-- BEGIN Provided data --
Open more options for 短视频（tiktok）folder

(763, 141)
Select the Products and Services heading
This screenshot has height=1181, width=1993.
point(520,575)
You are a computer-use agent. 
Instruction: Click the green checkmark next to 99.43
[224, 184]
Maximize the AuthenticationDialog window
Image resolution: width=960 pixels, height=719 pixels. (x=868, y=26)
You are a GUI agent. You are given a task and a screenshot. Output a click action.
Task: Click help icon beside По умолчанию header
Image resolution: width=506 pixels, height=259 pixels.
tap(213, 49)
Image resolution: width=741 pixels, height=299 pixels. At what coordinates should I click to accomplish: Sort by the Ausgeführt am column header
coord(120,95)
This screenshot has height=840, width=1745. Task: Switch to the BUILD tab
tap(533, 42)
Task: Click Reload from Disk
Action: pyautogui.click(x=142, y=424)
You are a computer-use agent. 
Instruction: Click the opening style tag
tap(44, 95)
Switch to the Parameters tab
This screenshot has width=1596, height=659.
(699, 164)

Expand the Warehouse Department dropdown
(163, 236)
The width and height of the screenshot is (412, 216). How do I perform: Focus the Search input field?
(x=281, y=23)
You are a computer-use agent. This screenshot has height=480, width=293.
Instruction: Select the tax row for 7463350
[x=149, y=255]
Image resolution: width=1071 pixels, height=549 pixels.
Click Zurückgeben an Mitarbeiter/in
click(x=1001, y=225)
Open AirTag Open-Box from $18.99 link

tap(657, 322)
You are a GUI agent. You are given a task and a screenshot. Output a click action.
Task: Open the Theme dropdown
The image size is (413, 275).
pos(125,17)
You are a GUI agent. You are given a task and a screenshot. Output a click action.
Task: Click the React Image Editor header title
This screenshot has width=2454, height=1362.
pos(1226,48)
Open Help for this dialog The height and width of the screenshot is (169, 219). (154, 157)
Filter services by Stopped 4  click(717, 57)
-- END Provided data --
Please find every line in the listing above that contains the word "Select", and copy each of those lines in full. The match is case-sensitive.

Select the Products and Services heading
Instruction: Select the tax row for 7463350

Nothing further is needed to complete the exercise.